Knowing the competitive landscape for a business you are going to acquire or merge with is almost as important as knowing the business itself. Understanding the competitive environment a business operates in is crucial, as every marketplace is different. You would analyze another businesses’ competition just the same as you would analyze your own competitive market. Uncovering the different service offerings, pricing structures, advantages, history and customer base are all key pieces of information you will want to gather about the potential businesses’ competition.

7. Marketing

Determining how to integrate a new company into an existing infrastructure and make a brand transition smooth is a difficult task. While marketing and sales initiatives of another company may not be a top priority during the process of a merger or acquisition, this information will be key for future endeavors.
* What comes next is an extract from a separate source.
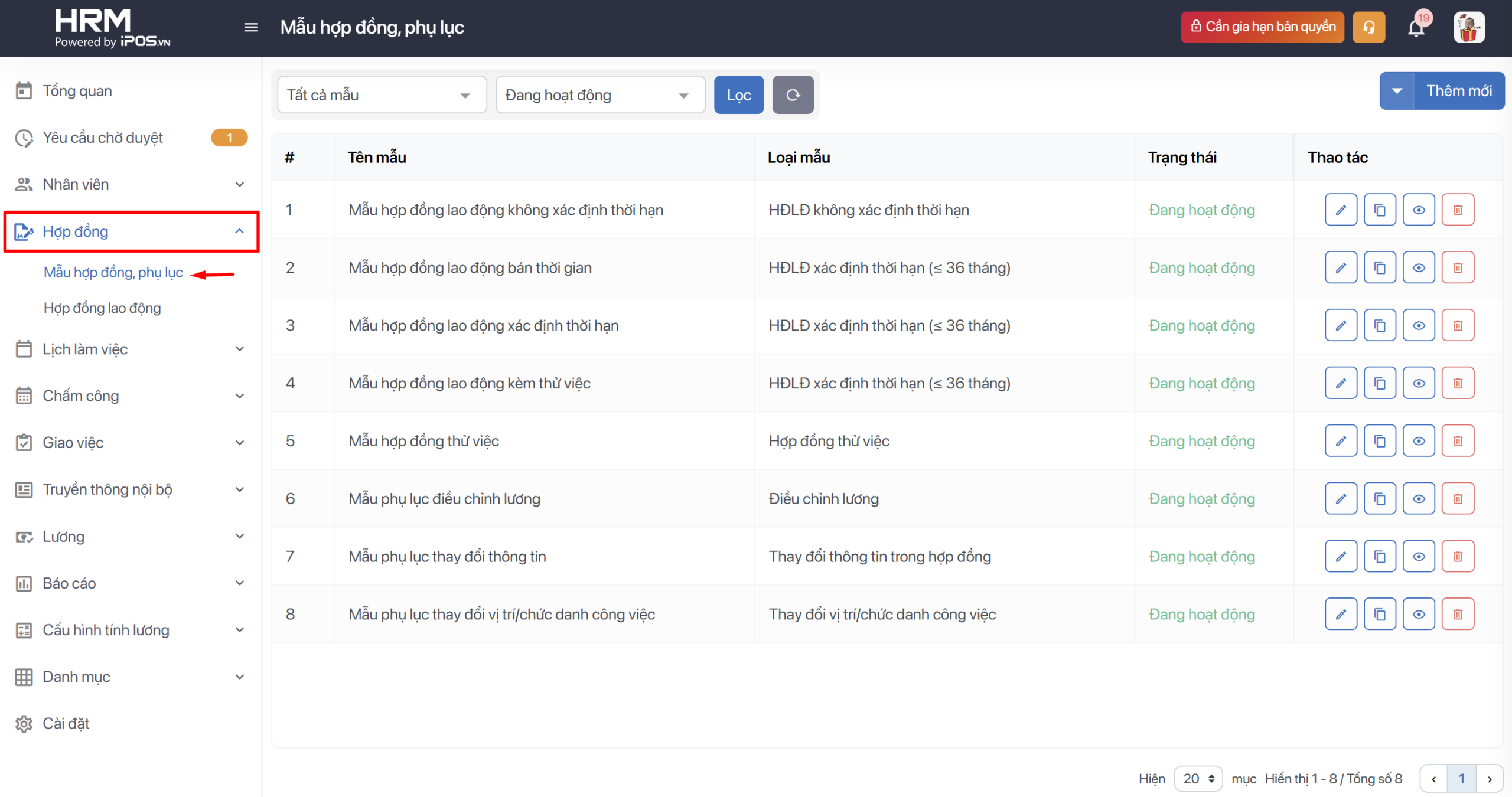Click the refresh filter icon button

pos(793,94)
Understanding the target company’s marketing strategies and arrangements will help uncover branding and growth opportunities. Marketing includes sales, promotions, communications and public relations, ultimately making up a large part of any business. So why would you not want to have a foundation of the existing companies marketing information? Did the funeral home conduct a survey and have valuable marketing information for the target area demographic? Do you have a list of all the stakeholders and a plan to properly communicate the transition? What about sales representatives, marketing literature, GPL’s and catalogs? These are all materials that will need to be gathered and assessed before moving forward with an acquisition or merger.

While these are just a few of the necessary elements of due diligence in moving forward with an acquisition or merger, ultimately, you are going to need a qualified team to assist you in getting “the dog without the fleas.”